Je dois également souligner que c’est un livre sombre, aux thématiques profondes mais angoissantes. En tout état de cause, vous n’aurez pas entre les mains un livre léger. Non pas qu’il soit bien lourd (un peu plus de 300 pages), mais il ne vous fera pas rire aux éclats. Il faut le savoir.
Dernière observation : ce roman est fluide. Autant Vision Aveugle pouvait parfois être dense, presque hermétique, autant Starfish se lit bien, à l’exception peut-être de quelques rares passages.
Si ces éléments-là ne sont pas rédhibitoires pour vous, vous prendrez alors, comme moi, beaucoup de plaisir à vous enfoncer dans l’abîme. Et vous serez peut-être surpris qu’à forcer de le fixer, ce dernier vous rende votre regard.

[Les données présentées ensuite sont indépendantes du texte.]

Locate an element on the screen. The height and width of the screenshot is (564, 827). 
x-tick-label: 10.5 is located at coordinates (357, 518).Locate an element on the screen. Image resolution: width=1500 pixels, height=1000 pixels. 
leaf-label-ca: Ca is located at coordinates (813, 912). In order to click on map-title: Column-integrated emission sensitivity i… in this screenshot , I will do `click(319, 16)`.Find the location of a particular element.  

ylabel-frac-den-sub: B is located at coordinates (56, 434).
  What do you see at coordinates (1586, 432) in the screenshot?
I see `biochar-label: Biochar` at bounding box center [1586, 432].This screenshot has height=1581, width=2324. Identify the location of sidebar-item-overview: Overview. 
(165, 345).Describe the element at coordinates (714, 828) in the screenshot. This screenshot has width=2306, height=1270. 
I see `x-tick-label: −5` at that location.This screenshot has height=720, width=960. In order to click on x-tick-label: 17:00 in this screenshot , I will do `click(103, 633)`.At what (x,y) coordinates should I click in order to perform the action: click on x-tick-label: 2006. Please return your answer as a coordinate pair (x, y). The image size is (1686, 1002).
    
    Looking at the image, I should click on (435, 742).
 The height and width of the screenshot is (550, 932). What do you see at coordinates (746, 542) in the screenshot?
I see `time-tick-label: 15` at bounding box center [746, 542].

Je suis d’accord, il est oppressant ce livre. Il est très bien, mais il n’y a pas un seul instant où je me sois senti à l’aise.
J’aimeAimé par 1 personne
Il est oppressant, il y a une tension, un malaise, c’est vrai.
Mais j’ai trouvé qu’il était surtout question d’humanité, d’empathie. C’est une histoire très humaine, au fond. Il aurait pu être facile de susciter le dégoût, la colère, le mépris pour certains personnages, au passé ou aux actions peu reluisantes.
Et pourtant, il n’en est rien. Je les comprends, tous. C’est peut-être ça, le malaise : il n’y a pas de monstre.